Number = signbit \* mantissa \* 2^{exponent}

There are potentially multiple ways of representing the same number, using decimal as an example, the number 0.1 could be represented as 1\*10^{-1} or 0.1\*10^{0} or even 0.01 \* 10. The standard dictates that the numbers are always stored with the first bit as a one. In decimal that corresponds to the 1\*10^{-1} example.

Now suppose that the lowest exponent that can be represented is -100. So the smallest number that can be represented in normal form is 1\*10^{-100}. However, if we relax the constraint that the leading bit be a one, then we can actually represent smaller numbers in the same space. Taking a decimal example we could represent 0.1\*10^{-100}. This is called a *subnormal number*. The purpose of having subnormal numbers is to smooth the gap between the smallest normal number and zero.

It is very important to realise that subnormal numbers are represented with less precision than normal numbers. In fact, they are trading reduced precision for their smaller size. Hence calculations that use subnormal numbers are not going to have the same precision as calculations on normal numbers. So an application which does significant computation on subnormal numbers is probably worth investigating to see if rescaling (i.e. multiplying the numbers by some scaling factor) would yield fewer subnormals, and more accurate results.

The following program will eventually generated subnormal numbers:

#include <stdio.h>
void main()
{
double d=1.0;
while (d>0) {printf("%e\\n",d); d=d/2.0;}
}

Compiling and running this program will produce output that looks like:

$ cc -O ft.c
$ a.out
...
3.952525e-323
1.976263e-323
9.881313e-324
4.940656e-324

The downside with subnormal numbers is that computation on them is often deferred to software - which is significantly slower. As outlined above, this should not be a problem since computations on subnormal numbers should be both rare and treated with suspicion.

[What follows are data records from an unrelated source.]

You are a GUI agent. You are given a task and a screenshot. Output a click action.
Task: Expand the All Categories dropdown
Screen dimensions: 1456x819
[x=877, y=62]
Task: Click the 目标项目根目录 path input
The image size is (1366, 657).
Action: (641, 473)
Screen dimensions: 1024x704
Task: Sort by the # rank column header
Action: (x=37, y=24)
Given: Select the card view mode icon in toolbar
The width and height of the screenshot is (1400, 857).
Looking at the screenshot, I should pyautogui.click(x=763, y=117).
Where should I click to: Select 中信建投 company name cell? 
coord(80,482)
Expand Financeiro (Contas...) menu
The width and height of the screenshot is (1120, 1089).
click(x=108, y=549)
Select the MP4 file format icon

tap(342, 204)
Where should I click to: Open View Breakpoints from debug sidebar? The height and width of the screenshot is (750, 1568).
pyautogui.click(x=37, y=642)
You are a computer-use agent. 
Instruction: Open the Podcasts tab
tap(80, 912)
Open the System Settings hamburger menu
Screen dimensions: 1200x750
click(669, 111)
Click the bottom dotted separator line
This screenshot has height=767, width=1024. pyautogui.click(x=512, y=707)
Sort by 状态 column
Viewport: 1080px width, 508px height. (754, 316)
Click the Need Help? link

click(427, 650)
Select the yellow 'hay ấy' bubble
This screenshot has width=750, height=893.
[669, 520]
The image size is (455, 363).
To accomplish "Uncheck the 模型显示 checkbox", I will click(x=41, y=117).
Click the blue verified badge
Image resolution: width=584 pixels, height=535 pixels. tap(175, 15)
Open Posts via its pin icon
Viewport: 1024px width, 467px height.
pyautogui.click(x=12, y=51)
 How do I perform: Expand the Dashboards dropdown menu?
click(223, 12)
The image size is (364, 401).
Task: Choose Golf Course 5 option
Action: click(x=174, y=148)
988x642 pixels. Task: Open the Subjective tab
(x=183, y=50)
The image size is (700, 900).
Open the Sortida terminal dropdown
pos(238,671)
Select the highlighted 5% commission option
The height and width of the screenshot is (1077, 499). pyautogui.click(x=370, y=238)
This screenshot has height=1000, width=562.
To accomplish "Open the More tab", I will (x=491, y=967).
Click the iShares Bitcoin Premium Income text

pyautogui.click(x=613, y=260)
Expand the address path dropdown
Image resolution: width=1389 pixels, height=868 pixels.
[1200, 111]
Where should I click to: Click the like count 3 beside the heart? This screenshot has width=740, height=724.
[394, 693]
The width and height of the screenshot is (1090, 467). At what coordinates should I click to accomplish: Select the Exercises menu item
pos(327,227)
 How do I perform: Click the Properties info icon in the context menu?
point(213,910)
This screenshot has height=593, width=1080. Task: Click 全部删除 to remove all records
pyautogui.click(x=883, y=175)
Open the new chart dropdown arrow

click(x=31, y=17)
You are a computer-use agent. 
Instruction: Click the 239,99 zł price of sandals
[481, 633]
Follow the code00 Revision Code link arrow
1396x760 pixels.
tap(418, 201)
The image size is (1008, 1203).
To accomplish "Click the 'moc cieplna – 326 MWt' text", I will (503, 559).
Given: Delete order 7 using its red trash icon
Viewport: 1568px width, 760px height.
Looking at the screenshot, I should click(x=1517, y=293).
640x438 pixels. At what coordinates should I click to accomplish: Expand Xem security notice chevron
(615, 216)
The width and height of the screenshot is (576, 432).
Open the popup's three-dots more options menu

However, sometimes subnormals come out as artifacts of calculations, for example subtracting two numbers that should be equal, but due to rounding errors are just slightly different. In these cases the program might want to flush the subnormal numbers to zero, and eliminate the computation on them. There is a compiler flag that needs to be used when building the main routine called `-fns`

which enables the hardware to flush subnormals to zero. Recompiling the above code with this flag yields the following output:

$ cc -O -fns ft.c
$ a.out
...
1.780059e-307
8.900295e-308
4.450148e-308
2.225074e-308

Notice that the smallest number when subnormals are flushed to zero is 2e^{-308} rather than 5e^{-324} that is attained when subnormals are enabled.